Chat 雑談、おしゃべり (連載第331回)

 私は、これといった目的も結論も見えない話、つまり雑談やおしゃべり(chat)がどうも苦手だ。家の中でも、家内が何やら延々と話し始めるとじれったくて「何の用なのか、結論を先に言ってくれる?」と聞くものだから、大いに不評を買っている。女性は話の結論よりもプロセスを重んじることも、世間話やたわいもない話が円滑なコミュニケーションのために一定の役割を果たすことも頭ではわかっているつもりだが、不得手なものは仕方がない。

 ここで以前、何度か言及したツイッター(Twitter)も、最初のうちは面白がって見知らぬ人とあれこれやりとりしていたが、今ではニュースなどの閲覧と自著の宣伝のような一方的な情報発信にしか使っていない。自分の思いつきを中途半端な字数で投稿しても誤解を招くおそれがあるので、意見を表明したいときはブログを使うことにしている。

 ツイッターの自分のプロフィール欄に翻訳者(translator)と書いたのがいけなかったのか、時折、外国から漢字や平仮名の画像を添えて「これを訳してもらえるか」(Can you translate this for me?)という依頼が来るようになった。だがそのほとんどは、その漢字が日本語ではなく中国語だったり、日本語でも漫画に出てくるほとんど意味のない間投詞だったりする。ツイッターに参加している以上、他人の問いかけを無視するのも気が引けるのでしぶしぶそう説明するが、質問の主からはThank youのひとことさえない。何もお礼を言われたくて答えるわけではないが、自分にとっては時間のムダにしかならない。そういうことが何度か重なった挙句、もうひとつ別に設けてある英語版のアカウントにI do NOT provide free translation service.(当方は無料の翻訳サービスを提供していない)と書いたのを最後に使うのを止め、この種の質問があっても金輪際、答えないことにした。
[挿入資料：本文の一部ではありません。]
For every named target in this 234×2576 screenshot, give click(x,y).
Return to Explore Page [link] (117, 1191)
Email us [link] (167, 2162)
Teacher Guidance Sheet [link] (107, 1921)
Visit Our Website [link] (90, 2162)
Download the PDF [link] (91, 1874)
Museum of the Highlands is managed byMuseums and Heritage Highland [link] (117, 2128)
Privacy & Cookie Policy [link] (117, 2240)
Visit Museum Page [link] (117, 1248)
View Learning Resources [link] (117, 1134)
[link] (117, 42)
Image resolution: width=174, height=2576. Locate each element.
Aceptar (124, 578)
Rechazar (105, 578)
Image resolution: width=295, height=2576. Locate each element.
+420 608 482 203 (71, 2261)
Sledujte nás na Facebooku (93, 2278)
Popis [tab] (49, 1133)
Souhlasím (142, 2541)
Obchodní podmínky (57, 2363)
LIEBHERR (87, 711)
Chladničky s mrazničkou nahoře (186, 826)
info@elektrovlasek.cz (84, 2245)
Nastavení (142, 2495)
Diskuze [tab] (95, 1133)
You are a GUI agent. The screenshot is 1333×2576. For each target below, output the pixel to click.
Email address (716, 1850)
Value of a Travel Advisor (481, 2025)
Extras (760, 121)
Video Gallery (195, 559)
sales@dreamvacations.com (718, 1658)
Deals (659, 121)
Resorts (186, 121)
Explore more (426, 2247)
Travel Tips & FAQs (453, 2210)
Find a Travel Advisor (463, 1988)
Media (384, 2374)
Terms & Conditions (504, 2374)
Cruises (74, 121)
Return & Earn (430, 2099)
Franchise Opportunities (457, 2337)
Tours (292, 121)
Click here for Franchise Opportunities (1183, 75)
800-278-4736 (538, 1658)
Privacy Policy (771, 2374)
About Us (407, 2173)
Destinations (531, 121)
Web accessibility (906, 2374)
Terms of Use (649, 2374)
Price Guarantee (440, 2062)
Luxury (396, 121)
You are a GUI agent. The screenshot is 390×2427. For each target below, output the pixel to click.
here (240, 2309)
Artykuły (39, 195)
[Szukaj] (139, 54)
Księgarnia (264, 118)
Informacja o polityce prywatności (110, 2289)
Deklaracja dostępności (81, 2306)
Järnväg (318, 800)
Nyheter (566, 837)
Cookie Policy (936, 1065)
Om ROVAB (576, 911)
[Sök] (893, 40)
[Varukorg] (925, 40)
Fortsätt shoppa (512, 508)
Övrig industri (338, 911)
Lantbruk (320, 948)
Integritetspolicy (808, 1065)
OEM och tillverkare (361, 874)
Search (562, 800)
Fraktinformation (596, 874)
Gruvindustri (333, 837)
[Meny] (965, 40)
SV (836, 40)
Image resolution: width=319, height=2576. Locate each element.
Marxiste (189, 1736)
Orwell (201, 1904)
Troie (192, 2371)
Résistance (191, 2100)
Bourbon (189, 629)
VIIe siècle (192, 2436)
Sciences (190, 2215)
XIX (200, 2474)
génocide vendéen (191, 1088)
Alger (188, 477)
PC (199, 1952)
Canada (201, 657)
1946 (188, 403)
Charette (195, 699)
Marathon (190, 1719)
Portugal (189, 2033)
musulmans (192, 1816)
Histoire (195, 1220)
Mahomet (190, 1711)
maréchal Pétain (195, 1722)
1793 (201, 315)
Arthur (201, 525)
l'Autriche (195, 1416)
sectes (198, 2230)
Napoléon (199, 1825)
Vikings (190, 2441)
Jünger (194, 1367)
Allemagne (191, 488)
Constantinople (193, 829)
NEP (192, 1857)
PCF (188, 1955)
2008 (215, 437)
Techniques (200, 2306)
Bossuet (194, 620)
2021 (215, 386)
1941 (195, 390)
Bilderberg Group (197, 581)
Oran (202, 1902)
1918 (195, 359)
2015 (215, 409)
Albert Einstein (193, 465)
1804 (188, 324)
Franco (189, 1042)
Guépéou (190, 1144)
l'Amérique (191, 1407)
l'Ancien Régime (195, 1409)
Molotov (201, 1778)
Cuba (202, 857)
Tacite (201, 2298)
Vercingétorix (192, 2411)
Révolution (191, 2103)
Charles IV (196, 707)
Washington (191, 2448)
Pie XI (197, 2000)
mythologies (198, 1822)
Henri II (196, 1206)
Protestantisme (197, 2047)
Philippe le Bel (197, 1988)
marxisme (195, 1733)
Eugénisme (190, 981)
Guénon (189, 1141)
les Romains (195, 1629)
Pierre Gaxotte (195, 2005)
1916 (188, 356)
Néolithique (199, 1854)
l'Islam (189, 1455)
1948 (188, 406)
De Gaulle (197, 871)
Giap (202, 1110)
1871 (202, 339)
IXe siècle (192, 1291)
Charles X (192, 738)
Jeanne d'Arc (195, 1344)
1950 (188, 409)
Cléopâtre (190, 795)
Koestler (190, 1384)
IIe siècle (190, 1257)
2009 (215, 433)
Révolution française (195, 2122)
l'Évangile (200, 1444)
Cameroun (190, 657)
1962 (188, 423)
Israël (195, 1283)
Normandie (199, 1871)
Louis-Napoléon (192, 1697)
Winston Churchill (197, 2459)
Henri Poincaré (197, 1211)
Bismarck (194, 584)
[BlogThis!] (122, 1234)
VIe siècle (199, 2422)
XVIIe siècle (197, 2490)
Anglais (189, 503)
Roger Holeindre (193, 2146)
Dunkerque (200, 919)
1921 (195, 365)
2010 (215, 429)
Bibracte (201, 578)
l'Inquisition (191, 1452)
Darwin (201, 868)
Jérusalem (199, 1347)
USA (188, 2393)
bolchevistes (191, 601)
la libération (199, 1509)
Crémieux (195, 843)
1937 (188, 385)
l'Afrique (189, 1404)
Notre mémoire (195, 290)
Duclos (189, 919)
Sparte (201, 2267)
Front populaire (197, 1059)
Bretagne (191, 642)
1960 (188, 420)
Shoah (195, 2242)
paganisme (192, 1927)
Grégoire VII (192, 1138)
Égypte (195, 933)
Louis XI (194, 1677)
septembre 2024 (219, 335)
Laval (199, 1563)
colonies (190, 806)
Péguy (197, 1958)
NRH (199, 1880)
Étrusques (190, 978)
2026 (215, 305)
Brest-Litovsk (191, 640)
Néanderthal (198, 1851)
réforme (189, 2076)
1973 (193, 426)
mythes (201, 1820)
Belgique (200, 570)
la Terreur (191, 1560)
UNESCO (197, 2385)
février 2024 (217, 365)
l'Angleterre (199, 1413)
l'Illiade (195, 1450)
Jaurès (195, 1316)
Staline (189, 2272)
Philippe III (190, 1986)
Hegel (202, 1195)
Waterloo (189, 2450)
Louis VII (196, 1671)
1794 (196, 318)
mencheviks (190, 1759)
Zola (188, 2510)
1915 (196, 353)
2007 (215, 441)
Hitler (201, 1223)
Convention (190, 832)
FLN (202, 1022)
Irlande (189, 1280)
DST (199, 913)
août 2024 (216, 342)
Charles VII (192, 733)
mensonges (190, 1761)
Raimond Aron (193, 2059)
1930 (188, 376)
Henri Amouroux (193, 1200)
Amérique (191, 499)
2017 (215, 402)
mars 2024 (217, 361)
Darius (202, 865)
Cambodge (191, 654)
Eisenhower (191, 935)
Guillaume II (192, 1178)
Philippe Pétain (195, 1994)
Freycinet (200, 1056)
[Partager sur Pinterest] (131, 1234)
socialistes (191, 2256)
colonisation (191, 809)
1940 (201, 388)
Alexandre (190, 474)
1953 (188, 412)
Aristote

 私のような無名の輩(nobody)でさえ煩わしく感じるのだから、有名な政治家、財界人、芸能人などがSNSの類を始めた日には、雑多な質問や意見から誹謗中傷まで寄せられて、煩わしさばかり増えそうだ。私のような閑人と違って多忙な人たちがすべてに応答するのは不可能だろうし、たぶんほとんどは無視しているのだろう。インターネットによるコミュニケーションを専門とする優秀なスタッフを持たない公人にとって、ツイッターのようなSNSの類はともすれば剣呑だ。

 世間話なら、現実に顔を合わせたことがある知己や近所の方に限る。